* [What the task requires]: Rewrite only the records from the line containing "Task: Focus the Kata Sandi password field" through the line containing "Looking at the screenshot, I should 179,249.", both included, with "Given" changed to "Instruction" and everything else unchanged.

* [Data entries]:
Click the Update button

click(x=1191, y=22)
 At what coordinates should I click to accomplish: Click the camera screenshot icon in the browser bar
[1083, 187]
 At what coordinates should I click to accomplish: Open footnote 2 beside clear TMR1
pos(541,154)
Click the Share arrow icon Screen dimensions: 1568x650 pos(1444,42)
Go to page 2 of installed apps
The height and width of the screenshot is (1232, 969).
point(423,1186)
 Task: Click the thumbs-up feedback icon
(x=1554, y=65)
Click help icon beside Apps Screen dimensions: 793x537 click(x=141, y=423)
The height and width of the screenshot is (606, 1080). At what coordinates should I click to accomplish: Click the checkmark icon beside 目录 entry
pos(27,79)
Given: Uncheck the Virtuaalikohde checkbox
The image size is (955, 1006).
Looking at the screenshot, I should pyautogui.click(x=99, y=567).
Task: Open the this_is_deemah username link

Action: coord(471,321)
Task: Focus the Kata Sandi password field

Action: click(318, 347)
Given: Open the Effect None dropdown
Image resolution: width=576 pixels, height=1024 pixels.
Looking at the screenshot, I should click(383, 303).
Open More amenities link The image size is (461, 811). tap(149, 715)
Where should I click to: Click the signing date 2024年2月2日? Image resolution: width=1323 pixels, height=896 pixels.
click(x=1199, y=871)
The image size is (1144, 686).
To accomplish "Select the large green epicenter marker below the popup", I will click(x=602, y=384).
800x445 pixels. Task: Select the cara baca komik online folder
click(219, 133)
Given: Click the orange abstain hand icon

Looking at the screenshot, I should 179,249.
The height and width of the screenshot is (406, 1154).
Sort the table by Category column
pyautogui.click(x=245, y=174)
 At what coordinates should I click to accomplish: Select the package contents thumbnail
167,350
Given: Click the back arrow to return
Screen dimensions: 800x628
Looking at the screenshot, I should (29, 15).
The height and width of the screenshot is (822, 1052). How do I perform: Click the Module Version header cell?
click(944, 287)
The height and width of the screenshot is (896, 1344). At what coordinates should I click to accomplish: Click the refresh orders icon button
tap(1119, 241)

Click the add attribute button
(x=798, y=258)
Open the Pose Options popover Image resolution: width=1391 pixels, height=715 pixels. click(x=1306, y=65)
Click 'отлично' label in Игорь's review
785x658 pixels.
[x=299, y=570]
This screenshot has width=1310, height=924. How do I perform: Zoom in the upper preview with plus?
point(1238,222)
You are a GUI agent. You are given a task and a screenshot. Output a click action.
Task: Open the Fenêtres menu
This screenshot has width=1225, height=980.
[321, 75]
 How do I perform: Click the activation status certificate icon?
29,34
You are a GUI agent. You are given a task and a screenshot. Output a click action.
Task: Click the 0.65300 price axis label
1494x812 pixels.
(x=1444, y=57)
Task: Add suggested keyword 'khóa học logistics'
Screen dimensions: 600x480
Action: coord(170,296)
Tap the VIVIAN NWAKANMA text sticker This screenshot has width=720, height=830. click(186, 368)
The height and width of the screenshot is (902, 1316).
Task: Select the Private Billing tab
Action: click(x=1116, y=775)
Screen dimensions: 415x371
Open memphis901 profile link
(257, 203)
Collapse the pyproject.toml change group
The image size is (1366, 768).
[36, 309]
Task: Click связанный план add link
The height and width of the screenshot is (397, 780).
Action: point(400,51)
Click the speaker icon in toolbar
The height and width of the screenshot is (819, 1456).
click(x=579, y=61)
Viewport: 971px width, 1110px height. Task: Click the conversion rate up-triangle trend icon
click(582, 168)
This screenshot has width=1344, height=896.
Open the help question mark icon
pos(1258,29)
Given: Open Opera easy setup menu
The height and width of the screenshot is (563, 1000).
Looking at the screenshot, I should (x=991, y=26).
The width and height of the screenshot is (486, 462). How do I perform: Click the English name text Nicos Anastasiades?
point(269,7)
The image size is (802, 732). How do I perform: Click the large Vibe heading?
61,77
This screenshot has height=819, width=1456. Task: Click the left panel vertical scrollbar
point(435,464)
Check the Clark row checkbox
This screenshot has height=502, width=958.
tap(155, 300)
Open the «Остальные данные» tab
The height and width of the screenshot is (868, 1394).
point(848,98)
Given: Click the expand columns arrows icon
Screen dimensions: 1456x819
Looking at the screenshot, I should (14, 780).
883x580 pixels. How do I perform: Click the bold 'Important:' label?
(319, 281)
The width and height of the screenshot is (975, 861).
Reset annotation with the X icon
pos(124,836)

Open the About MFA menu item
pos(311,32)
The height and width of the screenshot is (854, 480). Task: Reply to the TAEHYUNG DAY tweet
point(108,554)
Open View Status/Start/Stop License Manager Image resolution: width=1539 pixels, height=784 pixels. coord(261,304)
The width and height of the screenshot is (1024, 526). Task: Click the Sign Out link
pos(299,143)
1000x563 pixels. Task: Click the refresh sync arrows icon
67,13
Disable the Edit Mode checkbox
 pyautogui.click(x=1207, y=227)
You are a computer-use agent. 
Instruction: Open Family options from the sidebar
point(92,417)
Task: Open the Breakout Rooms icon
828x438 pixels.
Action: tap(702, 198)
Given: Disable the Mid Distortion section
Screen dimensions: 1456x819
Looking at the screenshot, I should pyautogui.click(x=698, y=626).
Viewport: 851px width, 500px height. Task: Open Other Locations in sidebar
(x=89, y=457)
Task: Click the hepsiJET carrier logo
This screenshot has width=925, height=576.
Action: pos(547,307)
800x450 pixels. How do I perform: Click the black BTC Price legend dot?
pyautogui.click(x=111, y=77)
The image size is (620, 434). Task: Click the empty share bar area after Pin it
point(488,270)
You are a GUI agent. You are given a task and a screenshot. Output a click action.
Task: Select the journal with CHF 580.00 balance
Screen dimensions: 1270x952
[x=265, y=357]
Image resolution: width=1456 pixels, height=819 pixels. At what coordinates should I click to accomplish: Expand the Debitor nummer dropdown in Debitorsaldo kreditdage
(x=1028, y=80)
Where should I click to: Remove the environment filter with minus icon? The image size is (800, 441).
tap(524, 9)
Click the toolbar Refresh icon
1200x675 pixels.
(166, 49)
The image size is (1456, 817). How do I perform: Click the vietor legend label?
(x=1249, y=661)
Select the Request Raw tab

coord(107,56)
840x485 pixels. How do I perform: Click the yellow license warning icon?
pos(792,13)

* [The result]:
Task: Focus the Kata Sandi password field

Action: click(318, 347)
Instruction: Open the Effect None dropdown
Image resolution: width=576 pixels, height=1024 pixels.
Looking at the screenshot, I should click(383, 303).
Open More amenities link The image size is (461, 811). tap(149, 715)
Where should I click to: Click the signing date 2024年2月2日? Image resolution: width=1323 pixels, height=896 pixels.
click(x=1199, y=871)
The image size is (1144, 686).
To accomplish "Select the large green epicenter marker below the popup", I will click(x=602, y=384).
800x445 pixels. Task: Select the cara baca komik online folder
click(219, 133)
Instruction: Click the orange abstain hand icon

Looking at the screenshot, I should 179,249.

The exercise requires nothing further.